AutoTVM vs AutoScheduler tuning metrics

calebpsanders · June 22, 2021, 11:24pm

Hello, I’m new to TVM and am exploring the tvmc application.

I’ve tuned a couple models using TVMC and have the following questions about the tuning metrics:

When tuning using AutoTVM (tvmc tune with --enable-autoscheduler disabled), one of the metrics printed in the console is Current/Best GFLOPS per task. I do not understand how this metric is being measured or calculated here? In the context of tuning a model, what is this metric describing?
When using AutoTVM, console data consists of Task/GFLOPS/Progress/Walltime. When using Ansor, data provided includes ID/Latency/Speed/Trials, while also including additional data like GA iter, fail_ct, min/max score, etc. What are the differences and similarities between the data provided by these two services, or are these details covered in the documentation somewhere that I’m missing? Without this info, interpreting tuning runs can be pretty challenging, especially from an entry-level perspective.
Finally, this question might stem from my lack of understanding of GFLOPS in the context of tuning a model, but the GFLOPS data that results from using Ansor is significantly lower than that of AutoTVM (when tuning the same model with the same tuning parameters). Does a higher GFLOP value indicate a better or worse tuned schedule?

Thanks in advance!

jiangjiajun · June 23, 2021, 2:43am

I have same questions. Also I’m confused about the log format generated by AutoSchedule, it’s total different with AutoTVM

comaniac · June 23, 2021, 5:00pm

When tuning using AutoTVM (tvmc tune with --enable-autoscheduler disabled), one of the metrics printed in the console is Current/Best GFLOPS per task. I do not understand how this metric is being measured or calculated here? In the context of tuning a model, what is this metric describing?

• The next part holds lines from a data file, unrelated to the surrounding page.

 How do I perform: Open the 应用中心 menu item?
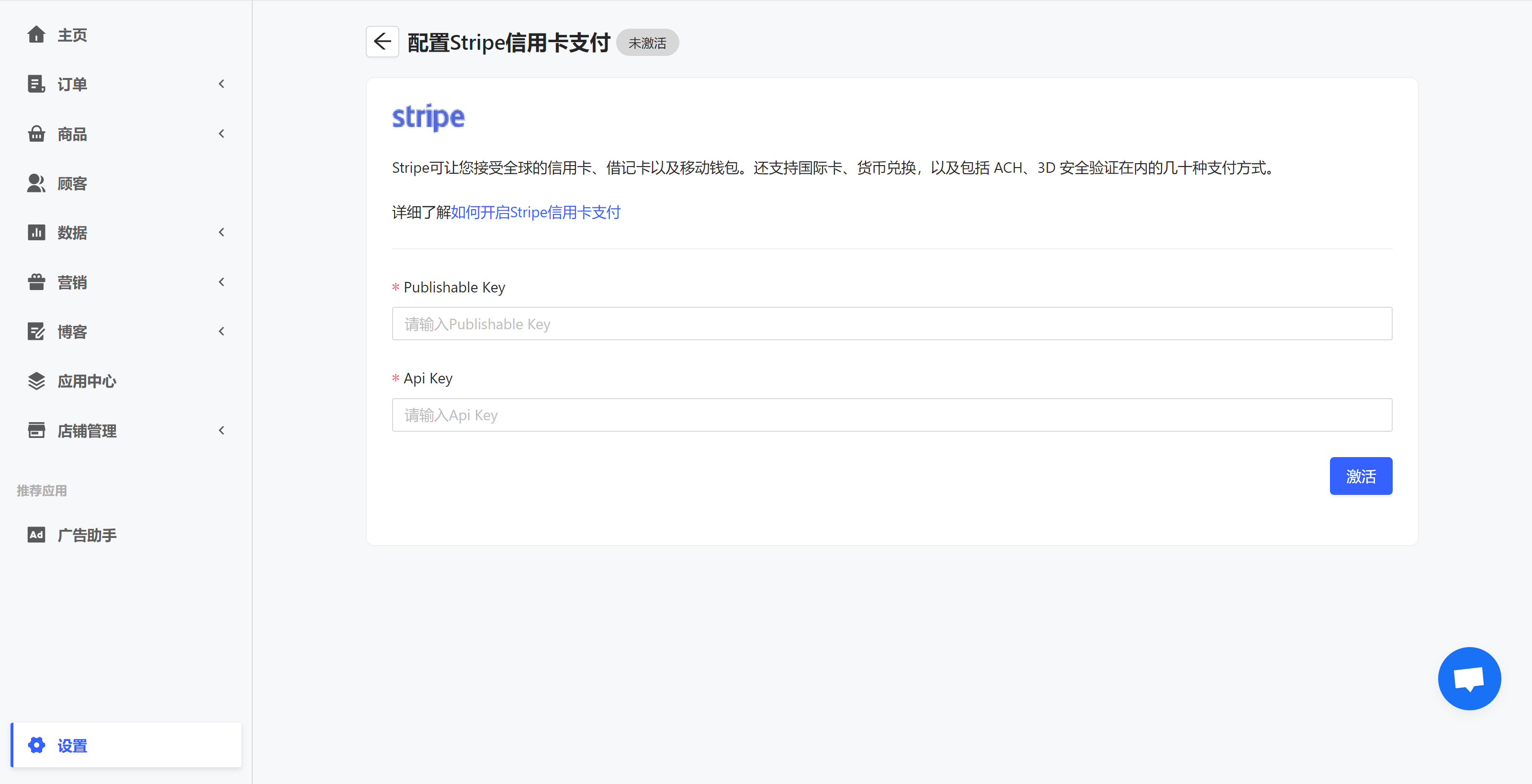click(x=87, y=381)
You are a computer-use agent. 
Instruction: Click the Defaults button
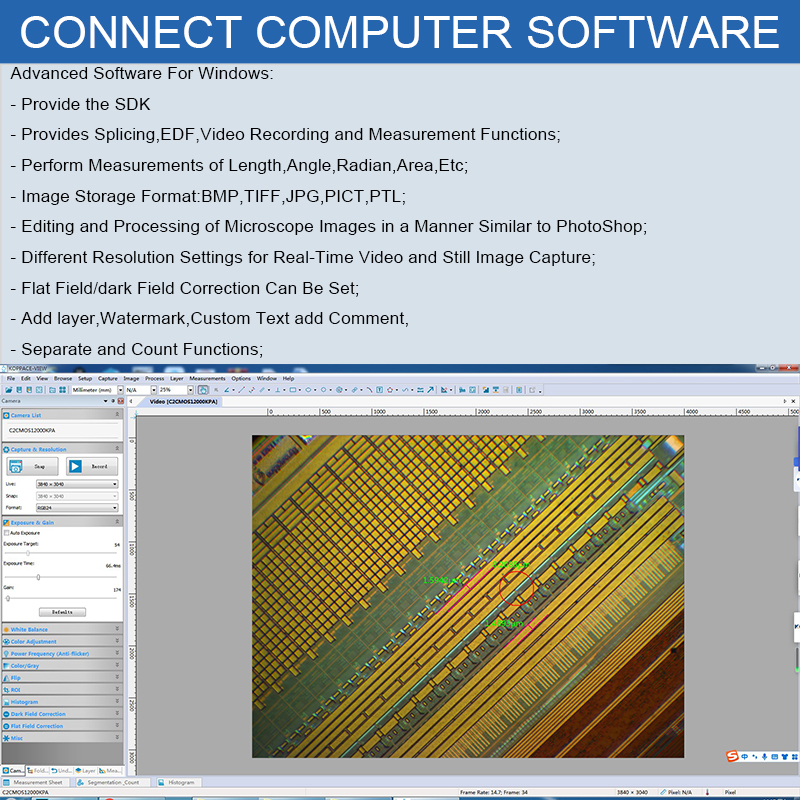pyautogui.click(x=62, y=611)
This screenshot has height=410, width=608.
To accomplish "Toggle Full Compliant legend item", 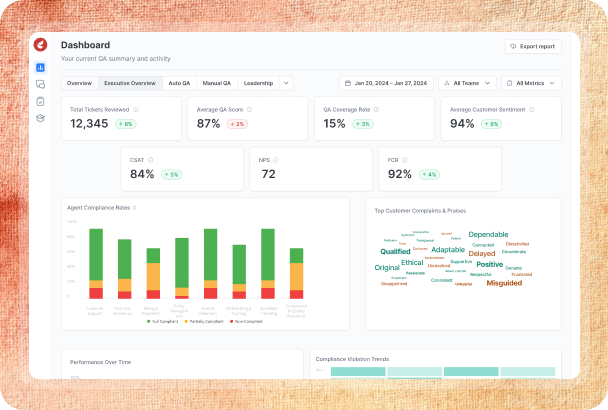I will pos(163,321).
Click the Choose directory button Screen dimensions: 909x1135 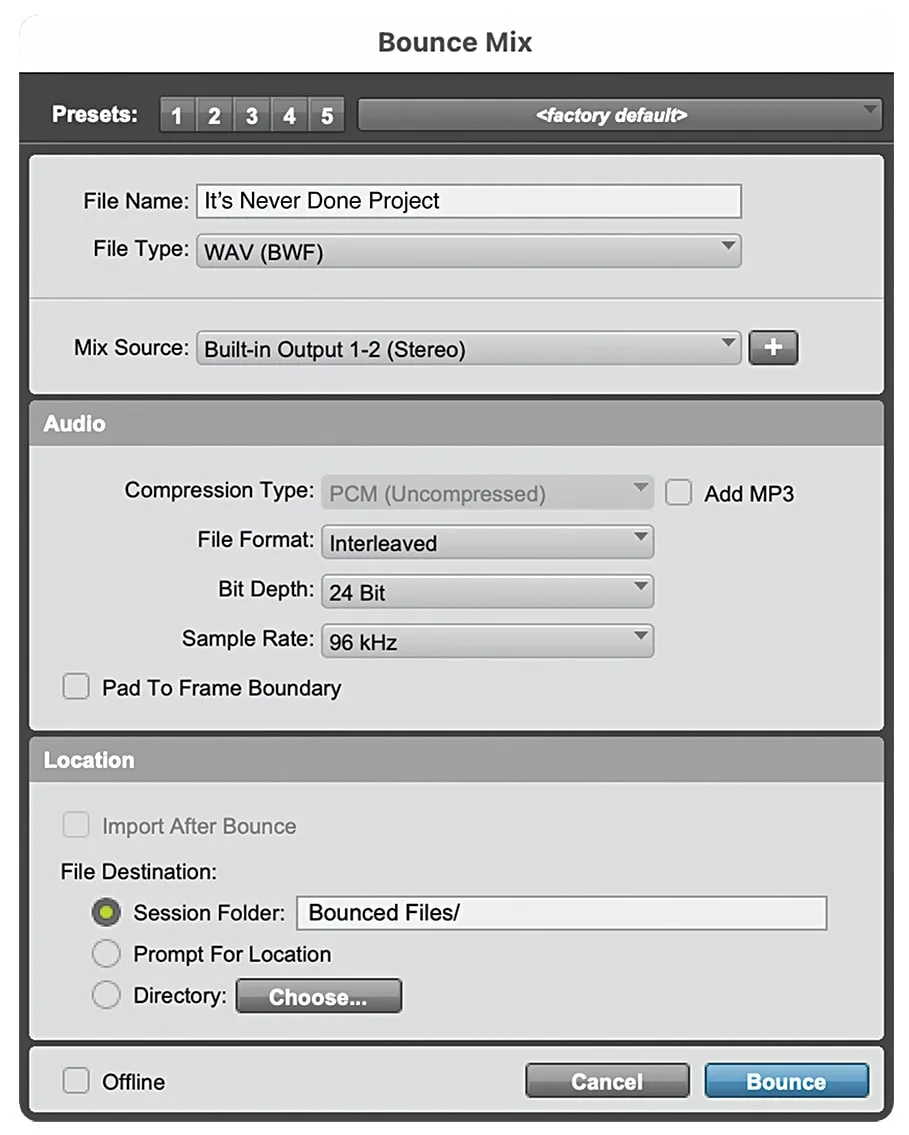(x=318, y=997)
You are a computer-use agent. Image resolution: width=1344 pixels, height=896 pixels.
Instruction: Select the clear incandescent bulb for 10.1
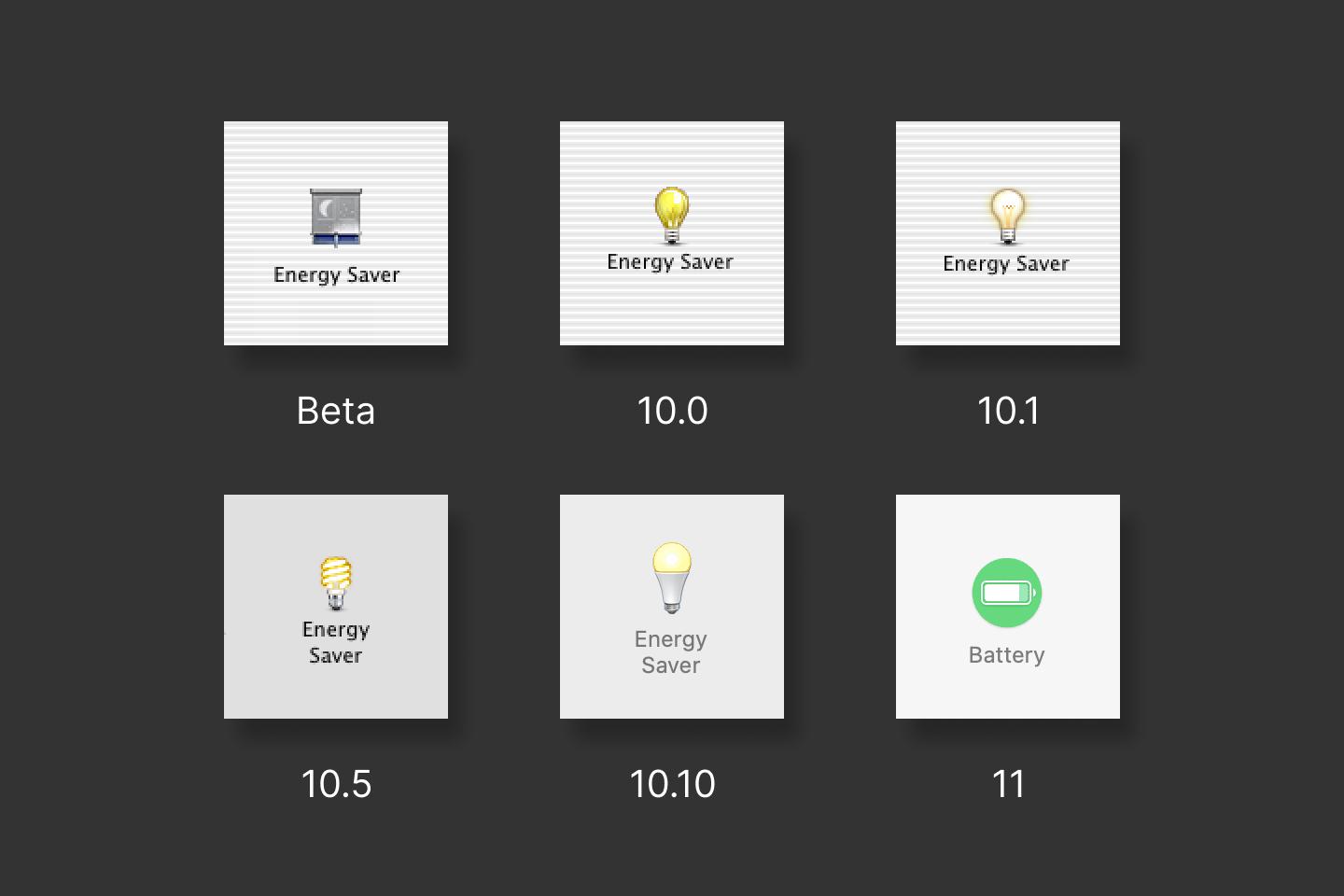click(1008, 216)
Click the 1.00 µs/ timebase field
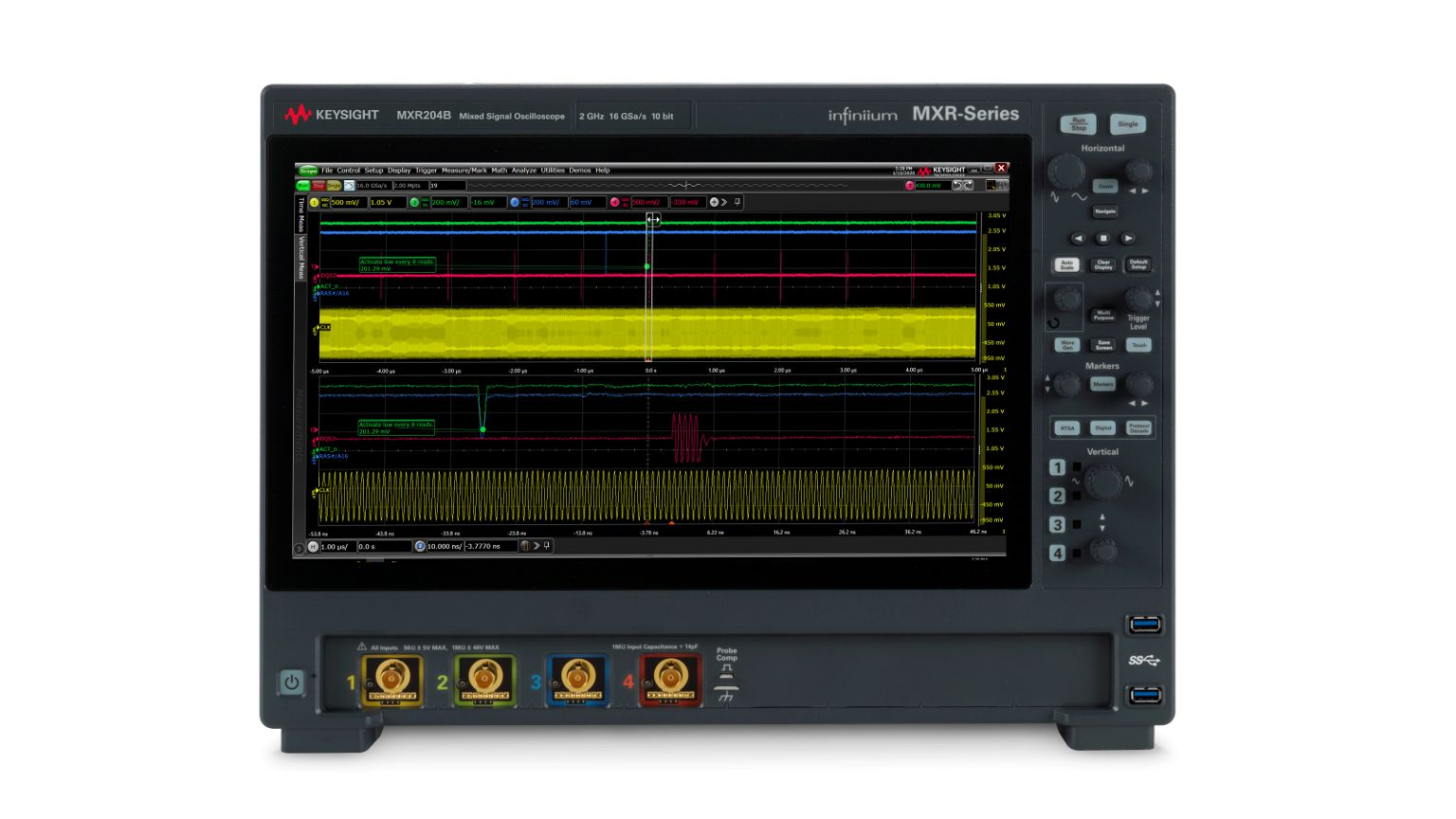 (x=337, y=547)
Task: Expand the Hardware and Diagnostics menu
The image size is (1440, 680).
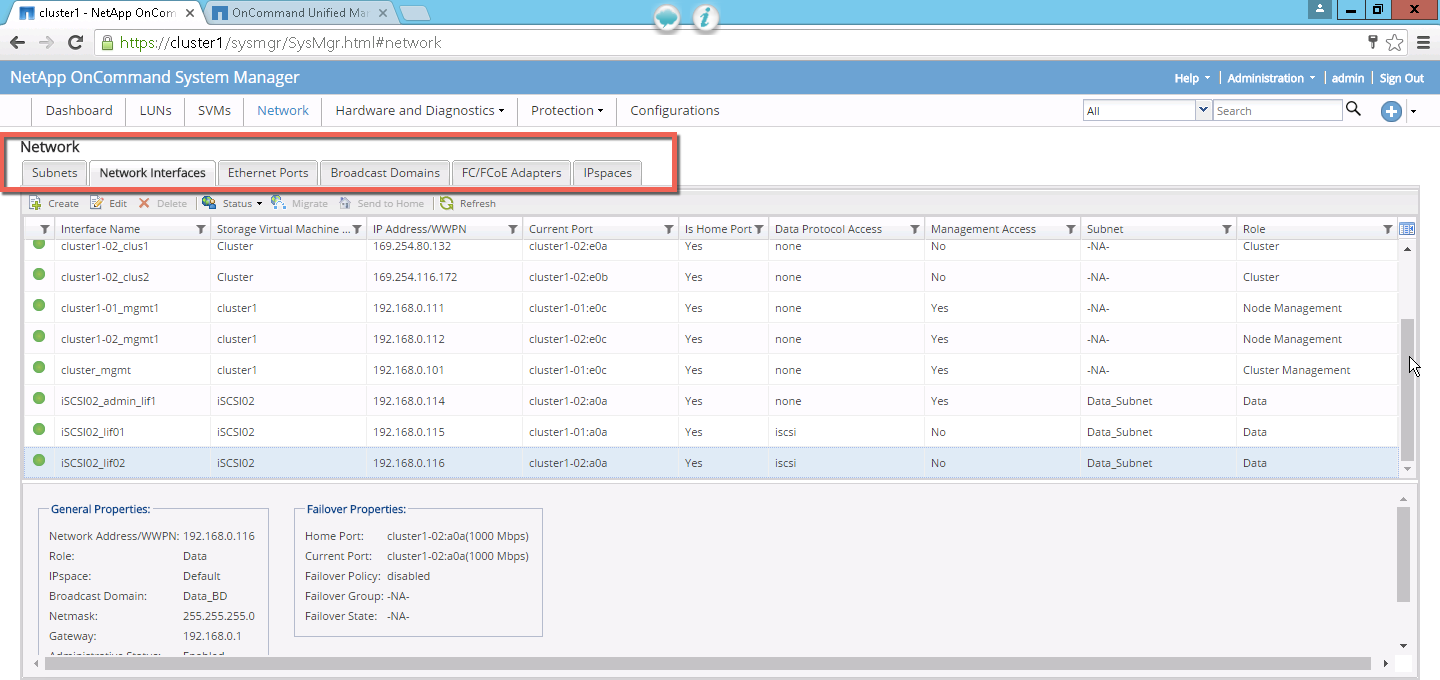Action: click(419, 111)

The GFLOP/s is measured by actually running the compiled operator on device. With a schedule candidate, we compile the operator, run it on the device to get the latency, and calculate the throughput by FLOPS / latency. Note that its per task, and you may have several tasks in a model, so AutoTVM needs to tune every unique task sequentially to achieve good end-to-end performance.

When using AutoTVM, console data consists of Task/GFLOPS/Progress/Walltime. When using Ansor, data provided includes ID/Latency/Speed/Trials, while also including additional data like GA iter, fail_ct, min/max score, etc. What are the differences and similarities between the data provided by these two services, or are these details covered in the documentation somewhere that I’m missing? Without this info, interpreting tuning runs can be pretty challenging, especially from an entry-level perspective.

They are just using different approaches. Ansor uses random sampling with evolutionary search to find the best schedule, so “GA iter” is the process of running evolutionary search, “fail_ct” is a counter of invalid schedule being explored in this iteration. max/min scores are the max/min schedule quality estimated by the performance cost model.

Finally, this question might stem from my lack of understanding of GFLOPS in the context of tuning a model, but the GFLOPS data that results from using Ansor is significantly lower than that of AutoTVM (when tuning the same model with the same tuning parameters). Does a higher GFLOP value indicate a better or worse tuned schedule?

Higher GFLOP/s does indicate better performance. Did you compare the end-to-end model performance after the tuning and find that the model tuned by Ansor is worse than AutoTVM? It could be reasons for you to see worse GFLOPS in Ansor compared to AutoTVM when looking at a single task. You need to provide more information to let people help dive into the root cause. For example, the tasks extracted by Ansor and AutoTVM are different, so it is incorrect if you simply compare GFLOP/s of the, for example, first task from both frameworks. Also, the tuning trial number may also affect the GFLOP/s per task, as Ansor uses task scheduler to prioritize important tasks.

calebpsanders · June 24, 2021, 3:29am

Thanks for this detailed reply, this was very helpful. Just to clarify, when you refer to a “schedule candidate” or the “best schedule”, you’re referring to the configuration of a specific operator (or task) on the hardware target, correct?

comaniac · June 24, 2021, 5:09pm

Roughly speaking yes. Each line in the tuning log represents a schedule configuration for an operator/task. AutoTVM/Ansor is able to decode and apply the configuration to a certain operator/task during the compilation.